Critics urged the board to adopt an alternate draft collaboratively authored by six organizations, including the Virginia Social Studies Leaders Consortium (VSSLC), the Virginia Association for Supervision and Curriculum Development (VASCD), the American Historical Association (AHA), the Virginia Council for the Social Studies (VCSS), the National Council for the Social Studies (NCSS), and the Virginia Geographic Alliance (VGA). That request was rejected by the board, also on a vote of 5-3. 

Several speakers said the process under the Youngkin administration was politicized by input from right-wing groups and lacked transparency. They said the latest draft was developed without adequate input from historians and educators. 

Daniel Gecker, the board’s president, said the controversy has negatively impacted public perception.

“We are a board that is supposed to be independent of the executives and I would hope that, as this board moves on, that independent role becomes more pronounced than it is today. I do think we have had too much process interference in what was supposed to be the board’s work and I think that has hurt us,” Gecker said.

Critics say the January draft is excessively complex and includes topics that are not developmentally appropriate for certain grade levels. They say the draft adds too much new content that teachers cannot realistically cover in the instructional time allotted and it emphasizes memorization over critical thinking. 

“There will be no deeper learning in our classrooms and the quality of instruction our children deserve will decline,” said Virginia Association for Supervision and Curriculum Development Executive Director Chris Jones. 

Speakers said the new draft also contains various errors and omissions. 

For example, the coalition of social studies groups said several courses begin with the Age of European Exploration, rather than the long history of Indigenous peoples, and the standards removed a reference to Indigenous Peoples’ Day, which was previously included alongside Columbus Day. 

Historians said standards dealing with labor unions were scrapped and the term “fascism” was removed from the section on World War II. They said the standards incorrectly placed the terrorist attacks on September 11th, 2001 in the section on the Cold War.

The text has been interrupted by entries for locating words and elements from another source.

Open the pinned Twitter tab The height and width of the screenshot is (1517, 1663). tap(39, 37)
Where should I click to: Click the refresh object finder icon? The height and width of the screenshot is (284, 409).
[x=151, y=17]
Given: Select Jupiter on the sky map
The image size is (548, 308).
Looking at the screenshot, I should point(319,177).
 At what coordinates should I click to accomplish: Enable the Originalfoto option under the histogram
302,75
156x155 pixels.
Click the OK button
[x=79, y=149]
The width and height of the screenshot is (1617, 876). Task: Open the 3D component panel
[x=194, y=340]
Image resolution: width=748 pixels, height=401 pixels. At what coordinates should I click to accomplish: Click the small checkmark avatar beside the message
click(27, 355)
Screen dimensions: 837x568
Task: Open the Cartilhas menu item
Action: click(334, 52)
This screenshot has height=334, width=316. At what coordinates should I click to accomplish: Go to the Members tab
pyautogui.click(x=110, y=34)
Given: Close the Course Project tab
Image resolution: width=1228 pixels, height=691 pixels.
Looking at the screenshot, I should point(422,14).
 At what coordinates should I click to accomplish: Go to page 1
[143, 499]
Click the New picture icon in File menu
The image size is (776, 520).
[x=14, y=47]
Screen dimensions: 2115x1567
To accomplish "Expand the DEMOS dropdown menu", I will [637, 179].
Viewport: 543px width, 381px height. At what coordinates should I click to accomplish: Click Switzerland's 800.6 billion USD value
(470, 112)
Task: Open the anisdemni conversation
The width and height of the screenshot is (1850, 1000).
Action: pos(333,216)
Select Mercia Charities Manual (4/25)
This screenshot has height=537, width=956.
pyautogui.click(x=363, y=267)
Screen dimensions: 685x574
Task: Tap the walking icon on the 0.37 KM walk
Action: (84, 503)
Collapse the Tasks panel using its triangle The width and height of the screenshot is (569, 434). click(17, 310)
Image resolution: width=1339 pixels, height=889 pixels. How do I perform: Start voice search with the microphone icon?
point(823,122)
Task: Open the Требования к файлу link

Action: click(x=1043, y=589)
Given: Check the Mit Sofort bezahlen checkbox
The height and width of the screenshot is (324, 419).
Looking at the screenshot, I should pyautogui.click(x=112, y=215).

Critics continue to believe that the standards downplay the role of various marginalized groups in history. 

“We deserve better. I’m asking you, in Black History Month, to do the right thing,” said Michelle Thomas, president of the NAACP Loudoun Branch.

More than 80 people signed up to testify during the board’s public comment period on Thursday and the vast majority spoke about the history standards. Only one person, Youngkin’s Chief Diversity Officer Martin Brown, spoke in support.

Superintendent Balow accused some speakers of misrepresenting the standards.

“It was clear people hadn’t read or thoroughly read the standards,” Balow said. “For example, we have expanded the history of Indigenous people, especially east of the Mississippi. We have expanded African American history, African American studies. We have expanded opportunities for students to learn about Asian American and Pacific Islander events.”

Asked if she plans to more actively engage the groups that authored the alternative draft, Balow said, “They’ve been engaged from the beginning to today and they will continue to be engaged. The January draft is representative of much of the work that has taken place over the last two years and it’s a synthesis, it’s an evolution of the standards.”